Photo: Feng Li/Getty Images
China is due for a handover of power to the ‘fifth generation’ of communist party leaders in mid-October.While much has been made of the transition, there’s still a lot of confusion about the structure of the Chinese Communist Party, its make-up, how leaders are chosen and how long they can stay in power.
You might be surprised to learn that most of the ‘fifth generation’ comes from two distinct ideological sets with vastly differing ideologies, according to a report by John Dotson at the U.S.-China Economic and Security Review Commission (USCC).
The first camp consists of the ‘princelings’ i.e. the children of high-powered revolutionary era officials and the ‘Shanghai clique’ i.e. they have significant experience running the country’s economically strong coastal provinces. China’s future leader Xi Jinping is a princeling.
Leaders from this faction, “tend to favour policies that maximise economic growth, with a greater acceptance of growing disparities of wealth; that promote the interests of China’s emerging business and professional classes; and that continue economic policies that benefit China’s more prosperous coastal regions,” according to Dotson.
The second camp is the ‘tuanpai’ and refers to those leaders who have emerged from the Chinese Communist Party’s (CCP) youth organisation. Unlike the Shanghai Clique, these leaders tend to have experience working in the nation’s poorer provinces that are further inland and push for policies that would develop these parts of the country and prevent social instability.

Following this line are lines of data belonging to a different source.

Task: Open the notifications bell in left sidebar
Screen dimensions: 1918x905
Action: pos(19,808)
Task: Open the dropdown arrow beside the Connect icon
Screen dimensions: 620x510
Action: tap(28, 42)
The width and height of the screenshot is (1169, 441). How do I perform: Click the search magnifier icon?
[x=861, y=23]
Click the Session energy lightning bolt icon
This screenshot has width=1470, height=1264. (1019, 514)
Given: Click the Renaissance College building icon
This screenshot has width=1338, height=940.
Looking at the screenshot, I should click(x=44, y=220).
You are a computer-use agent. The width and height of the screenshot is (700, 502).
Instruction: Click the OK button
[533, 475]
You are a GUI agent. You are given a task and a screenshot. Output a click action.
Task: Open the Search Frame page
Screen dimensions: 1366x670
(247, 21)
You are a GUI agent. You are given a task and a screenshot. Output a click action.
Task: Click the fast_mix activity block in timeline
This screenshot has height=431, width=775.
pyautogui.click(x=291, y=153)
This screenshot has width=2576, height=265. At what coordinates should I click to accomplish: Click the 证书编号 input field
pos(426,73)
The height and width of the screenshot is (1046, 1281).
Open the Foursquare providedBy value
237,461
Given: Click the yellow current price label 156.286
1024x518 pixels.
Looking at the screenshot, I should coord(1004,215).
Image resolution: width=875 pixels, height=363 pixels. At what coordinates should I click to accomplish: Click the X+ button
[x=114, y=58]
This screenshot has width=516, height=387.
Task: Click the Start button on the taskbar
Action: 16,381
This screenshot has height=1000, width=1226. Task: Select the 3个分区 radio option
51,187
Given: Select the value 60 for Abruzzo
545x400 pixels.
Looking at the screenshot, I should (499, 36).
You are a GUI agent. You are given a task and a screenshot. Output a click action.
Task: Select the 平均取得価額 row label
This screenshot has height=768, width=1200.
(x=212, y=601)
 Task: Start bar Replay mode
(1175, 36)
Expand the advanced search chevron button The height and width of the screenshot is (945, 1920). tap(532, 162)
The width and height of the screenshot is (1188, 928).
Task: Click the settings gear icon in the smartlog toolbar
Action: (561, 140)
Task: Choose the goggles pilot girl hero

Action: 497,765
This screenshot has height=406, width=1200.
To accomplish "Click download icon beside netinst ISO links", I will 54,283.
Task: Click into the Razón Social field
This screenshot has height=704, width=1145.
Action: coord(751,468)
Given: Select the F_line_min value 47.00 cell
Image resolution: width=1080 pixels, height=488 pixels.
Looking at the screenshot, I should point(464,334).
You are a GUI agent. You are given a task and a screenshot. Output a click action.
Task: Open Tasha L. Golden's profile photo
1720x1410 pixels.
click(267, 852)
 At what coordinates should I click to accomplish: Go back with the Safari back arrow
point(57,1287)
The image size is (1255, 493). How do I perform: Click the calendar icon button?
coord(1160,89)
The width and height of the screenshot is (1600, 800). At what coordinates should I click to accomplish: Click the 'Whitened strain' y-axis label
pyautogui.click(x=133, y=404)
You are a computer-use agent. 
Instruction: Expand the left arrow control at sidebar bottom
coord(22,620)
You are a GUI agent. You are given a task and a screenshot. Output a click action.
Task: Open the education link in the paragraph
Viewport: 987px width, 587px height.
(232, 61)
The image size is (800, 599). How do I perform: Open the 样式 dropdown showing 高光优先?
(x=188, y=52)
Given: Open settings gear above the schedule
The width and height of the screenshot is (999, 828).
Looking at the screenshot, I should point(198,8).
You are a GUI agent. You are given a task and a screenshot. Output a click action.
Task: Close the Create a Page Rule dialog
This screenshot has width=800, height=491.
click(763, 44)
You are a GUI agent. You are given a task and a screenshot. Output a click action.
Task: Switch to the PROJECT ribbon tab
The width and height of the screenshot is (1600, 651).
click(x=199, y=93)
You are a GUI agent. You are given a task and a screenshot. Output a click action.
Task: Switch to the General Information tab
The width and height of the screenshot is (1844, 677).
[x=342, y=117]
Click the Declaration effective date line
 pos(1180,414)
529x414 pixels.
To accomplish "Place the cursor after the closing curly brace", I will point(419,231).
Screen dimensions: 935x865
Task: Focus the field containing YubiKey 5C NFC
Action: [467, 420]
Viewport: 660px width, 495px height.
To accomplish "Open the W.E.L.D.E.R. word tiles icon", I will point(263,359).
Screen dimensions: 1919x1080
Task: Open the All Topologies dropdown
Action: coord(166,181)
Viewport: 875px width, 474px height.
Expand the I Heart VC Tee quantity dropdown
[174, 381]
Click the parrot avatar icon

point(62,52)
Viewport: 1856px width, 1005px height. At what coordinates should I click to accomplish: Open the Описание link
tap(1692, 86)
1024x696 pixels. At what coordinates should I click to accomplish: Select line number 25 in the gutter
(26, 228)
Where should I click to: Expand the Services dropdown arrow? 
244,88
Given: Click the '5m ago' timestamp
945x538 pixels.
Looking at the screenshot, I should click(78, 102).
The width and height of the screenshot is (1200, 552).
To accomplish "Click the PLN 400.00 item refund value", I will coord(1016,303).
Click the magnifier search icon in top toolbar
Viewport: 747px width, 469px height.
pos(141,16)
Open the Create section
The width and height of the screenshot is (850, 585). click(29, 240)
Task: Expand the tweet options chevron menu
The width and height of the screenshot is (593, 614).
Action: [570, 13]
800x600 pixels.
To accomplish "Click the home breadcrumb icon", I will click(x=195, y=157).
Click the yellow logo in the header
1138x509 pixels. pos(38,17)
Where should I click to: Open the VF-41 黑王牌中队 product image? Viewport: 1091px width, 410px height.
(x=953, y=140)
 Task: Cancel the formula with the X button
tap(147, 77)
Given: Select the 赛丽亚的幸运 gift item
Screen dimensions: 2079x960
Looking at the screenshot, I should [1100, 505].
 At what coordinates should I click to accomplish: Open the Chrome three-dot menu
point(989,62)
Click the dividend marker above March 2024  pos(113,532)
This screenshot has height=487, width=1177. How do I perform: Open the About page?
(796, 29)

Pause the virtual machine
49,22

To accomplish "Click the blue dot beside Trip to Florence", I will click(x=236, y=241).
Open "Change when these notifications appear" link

“They also tend to share experience working in China’s poorer, inland provinces, as well as experience in ‘Party Affairs’ work such as propaganda, personnel administration, and the ‘united front’ management of labour, ethnic, and religious organisations,” according to Dotson. Li Keqiang, premiere-in-waiting, has emerged from this faction.
This diverse make-up of the fifth generation is expected to cause some political infighting. It is also said to have been expedited Bo Xilai’s downfall since he was known to have angered senior party members. But the fifth generation is likely to put on a united front to avoid a repeat of the political rift that emerged in the late 1980s, culminated in the Tiananmen Square incident and nearly toppled the communist government.
The new face of China
Another reason this handover has received so much attention is because of the number of new leaders expected to take power. The Politburo consists of a group of 25 leaders who lead the communist party. With Bo’s dismissal it is down to 24, and 14 of these members are expected to change.
Photo: Mamta Badkar / Business Insider
The Politburo Standing Committee (PSC) – the most important decision making body in the country – is drawn from the Politburo, and seven of the nine PSC members will be stepping down. From Cheng Li at Brookings:“The principal figures responsible for the country’s political and ideological affairs, economic and financial administration, foreign policy, public security and military operations will largely consist of newcomers after the 18th Party Congress in the fall of 2012 and the 12th National People’s Congress in the spring of 2013. This upcoming power transition in the top leadership will likely be the largest in the past three decades.”
How exactly does it work?
Since 1987 the Communist party has been resorting to a multi-candidate election in which the top leaders decide how many members they want on their Central Committee and nominate additional candidates on the ballot, according to Cheng. The ones with the lowest votes are left off the central committee. This helps limit nepotism/cronyism.
The Communist party has over time developed these forms of “intra-Party democracy” tactics as Cheng points out. Policymakers have over time begun to try “democratic experiments” and some like premiere Wen Jiabao think this will eventually lead to democracy.
They also have a secret ballot vote to elect party secretaries. “In general, major personnel and policy decisions are now often decided by votes in various committees, rather than solely by the committee’s party chief,” according to Cheng. Additionally, the position of the provincial party secretary is almost always given to someone from another province.
The system also has in place age limits and term limits to limit the amount of time officials spend in power.
The Fifth Generation
Leading up the to 17th Party Congress in 2007, many had expected Li Keqiang to follow Hu Jintao as president. But Xi Jinping gained significant popularity among members of the Communist Party’s central committee and is believed to have been nominated after a compromise by Hu.
Xi’s father Xi Zhongxun, former vice-premiere, gained favour with Hu Yaobang who had been chairman of the Communist Party from 1981 -1982. From Dotson:
“Xi Zhongxun’s friendship and political alliance with Hu Yaobang “in the long run gave political credits to his son [Xi Jinping] in the eyes of liberal Party officials and the so-called ‘Youth League faction’, thereby adding to the younger Xi’s value as a compromise candidate acceptable to both of the CCP’s most powerful factions.
…Xi Jinping may have been successful in rising through the CCP bureaucracy in part by being attentive to senior leaders, and circumspect in expressing his own views. Such reporting as is available paints a picture of a man who is very personable; very politically ambitious, with his eyes on a senior leadership post from an early age; and possessed of a confident belief that the children of the CCP’s revolutionary generation are the natural heirs to rule China.”
Many of the important decisions for the handover and the new PSC are believed to have taken place during this summer’s secretive Beidaihe meeting. There’s been no date set for the handover, but Chinese media reports suggest that the PSC will have only seven members, down from nine.